Internal audit: four steps to improve the strategic impact on a business
(As originally published in FEI Canada F.A.R. member e-newsletter, September 2012)
By Monica Chadha, Senior Manager, Ernst & Young LLP
With risk, control and compliance becoming increasingly important, a new global survey of 695 CAEs and C-suite executives released by Ernst & Young reveals that 80% of organizations acknowledge that their internal audit function has room for improvement. Improving risk assessment processes and expanding internal audit’s focus to include broader organizational risks to create value and help the organization achieve its objectives are top priorities of chief audit executives (CAEs).
The future of internal audit is now report highlights that 75% of respondents believe strong risk management has a positive impact on their long-term earnings performance, and an equal percentage believe that their internal audit function has a positive impact on their overall risk management efforts. And yet, 80% of respondents acknowledge that their internal audit function has room for improvement.
Based on a previous Ernst & Young study, we’ve found that companies with more mature risk management practices generated the highest growth in revenue, EBITDA and EBITDA/EV.1 Therefore, it’s more critical now than ever that today’s internal audit function is aligned to the organization’s strategic initiatives in order to be relevant. Audit functions must revisit their respective mandates and adjust their focus to include coverage of strategic and operational business risks, and not only financial compliance.
Based on our research, we’ve outlined four steps internal audit functions need to take to realize strategic alignment, increase its relevance to the business, and help the company achieve a risk maturity that accelerates stronger financial performance:
- Leverage the organizational strategy: To create value and maximize relevance to the organization, CAEs need to have a line of sight and a solid understanding of the organization’s broader business imperatives. Internal audit can use the organization’s overarching organizational strategy to identify the risks that matter most in the context of the organization’s risk appetite.

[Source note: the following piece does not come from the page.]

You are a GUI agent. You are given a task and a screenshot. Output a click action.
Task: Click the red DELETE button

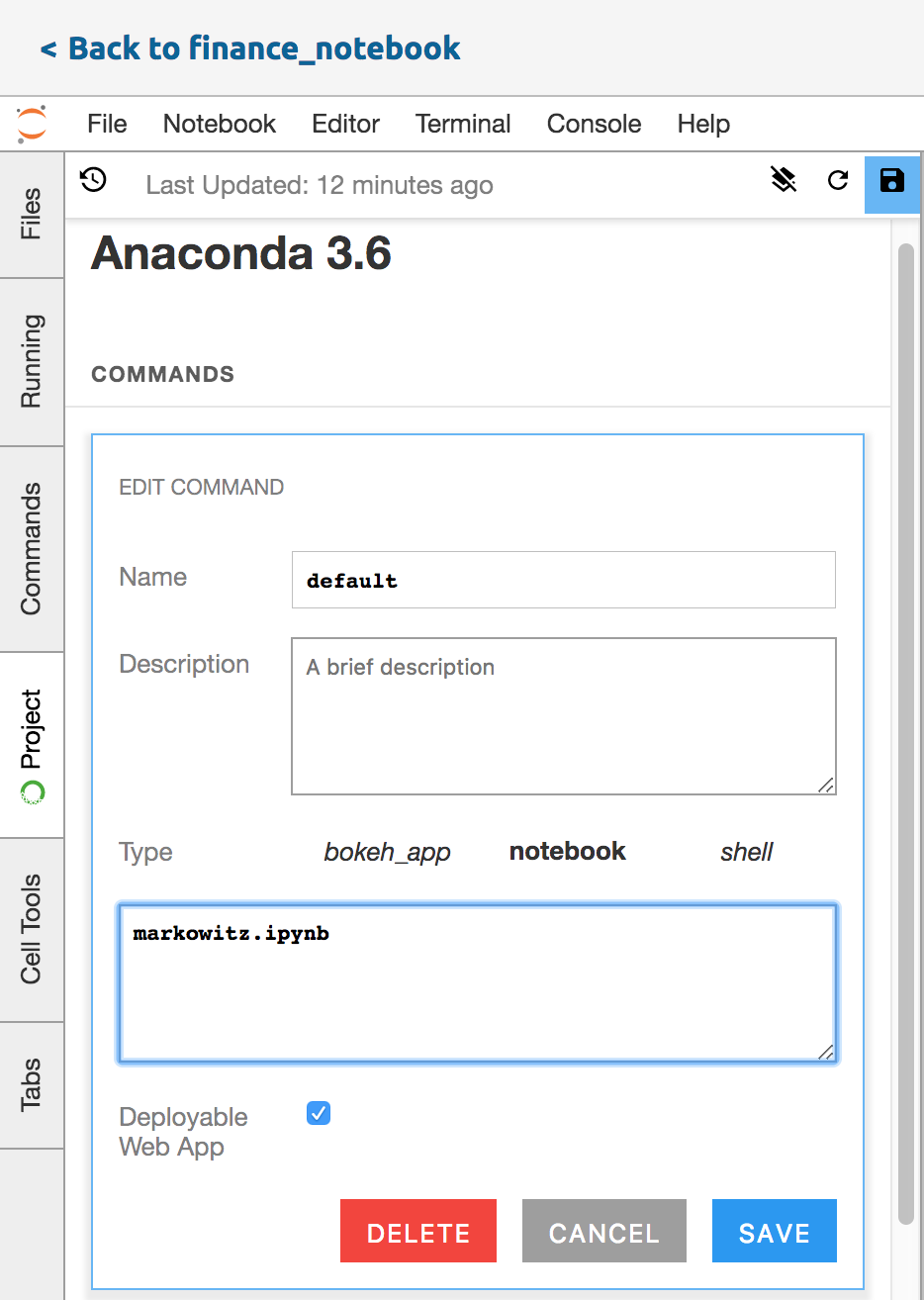point(418,1232)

The survey identifies that the key priorities of CAEs and stakeholders have clearly shifted from compliance and financial controls to risk coverage and business relevance. More specifically, CAEs surveyed say their teams now play a more prominent role in strategic organizational initiatives such as major capital projects (49%), IT systems implementations (42%), mergers and acquisitions (37%), and material contracts (32%). Additional focus areas include improving the risk assessment process and enhancing the ability to monitor emerging risks.
- Develop a well-aligned internal audit strategy: This should match the organization’s strategic plan time horizon to increase organizational alignment and improve internal audit’s relevance to other operating functions. This four-step strategy should include:
- Developing and refining internal audit’s strategic vision – including the function’s roles and responsibilities, the needs of its key stakeholders, its mandate and objectives.

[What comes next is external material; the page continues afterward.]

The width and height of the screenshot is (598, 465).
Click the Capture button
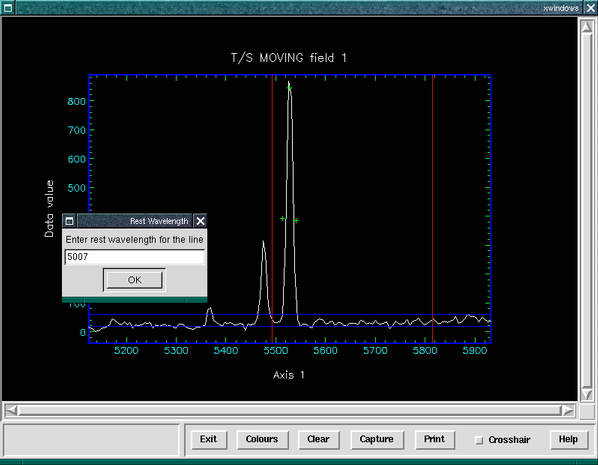(x=376, y=439)
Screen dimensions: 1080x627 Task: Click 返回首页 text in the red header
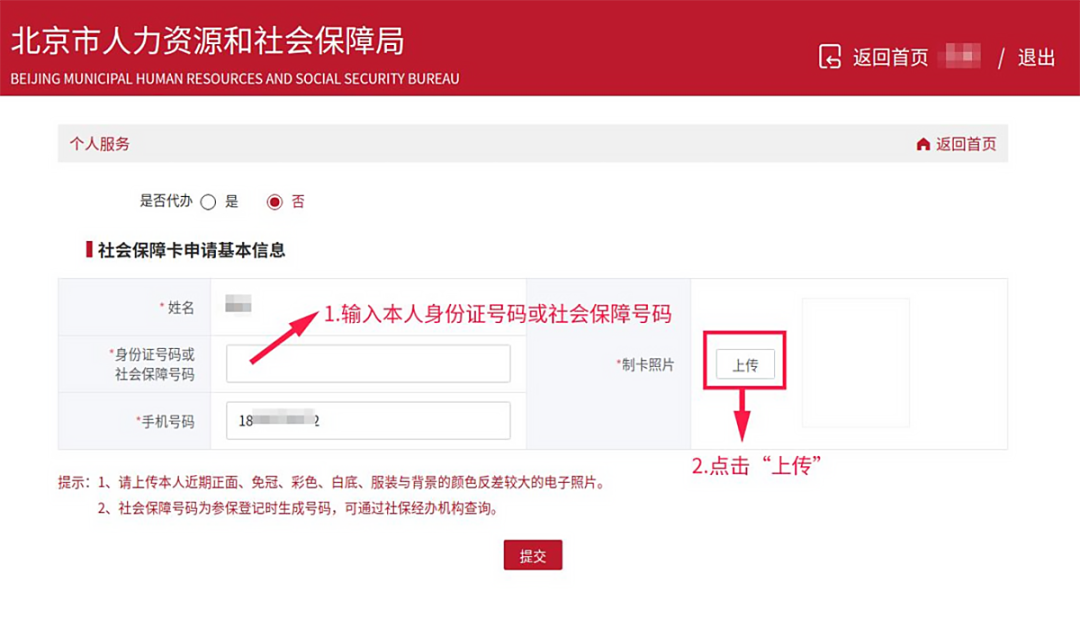pyautogui.click(x=891, y=57)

- Identifying and prioritizing key strategic initiatives –including aligning initiatives to key business risks and key operational and financial priorities. Making sure that processes, methodologies and tools are up to date, internal audit has the industry and functional insights it needs, and staffing models are flexible enough to anticipate change and address emerging risks/issues.

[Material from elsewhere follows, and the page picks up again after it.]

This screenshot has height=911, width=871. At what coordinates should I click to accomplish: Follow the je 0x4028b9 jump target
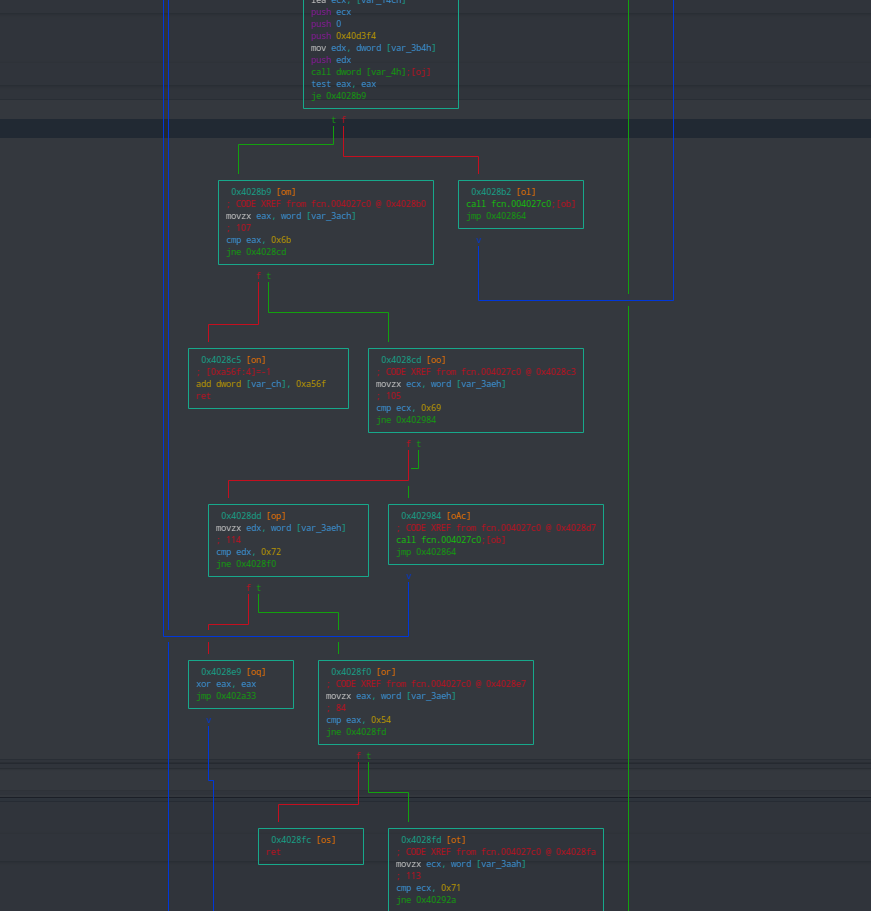tap(338, 96)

- Designing key performance indicators (KPIs) – including how internal audit measures its success, aligns with stakeholder expectations and tracks productivity.
- Developing an operating strategy – including detailing activities that enable internal audit to achieve its strategic initiatives, identify key milestones and determine how to communicate to key stakeholders.
- Employ critical enablers throughout the audit life cycle. In addition to internal audit knowledge, stakeholders expect internal auditors to have the ability to team with management and business units on relevant business issues. They also expect internal audit resources to have deep sector knowledge and business acumen. It is of great importance for today’s internal audit committees to constantly assess and understand the skills their team has and needs.
As an organization changes and grows, its risk, control and compliance activities often become fragmented, siloed, independent and misaligned. Coordinating risk functions can improve key risk coverage and drive valuable strategic insights for the business. Coordinated risk reporting also gives the audit committee a more thorough perspective into the health of the organization.
- Run internal audit like a business. Internal audit needs to operate like other facets of the business, holding itself accountable for operational excellence, continuous improvement and tracking impact. It can do this by employing data analytics to drive enterprise efficiencies and results, and by designing a value charter and scorecard that defines how value to the organization is measured and whether internal audit is achieving its goals.
Our survey found that 40% of respondents only perform annual updates to their risk-related audit plans, while six percent perform no updates at all. This can leave a company unprepared for events that could crop up throughout the year such as new product launches, new market entries or litigation.
With the right internal audit-focused strategy in place, internal audit can add value to the business by becoming strategic advisors, identifying efficiencies across the enterprise, supporting key business initiatives and quantifying internal audit’s return on investment.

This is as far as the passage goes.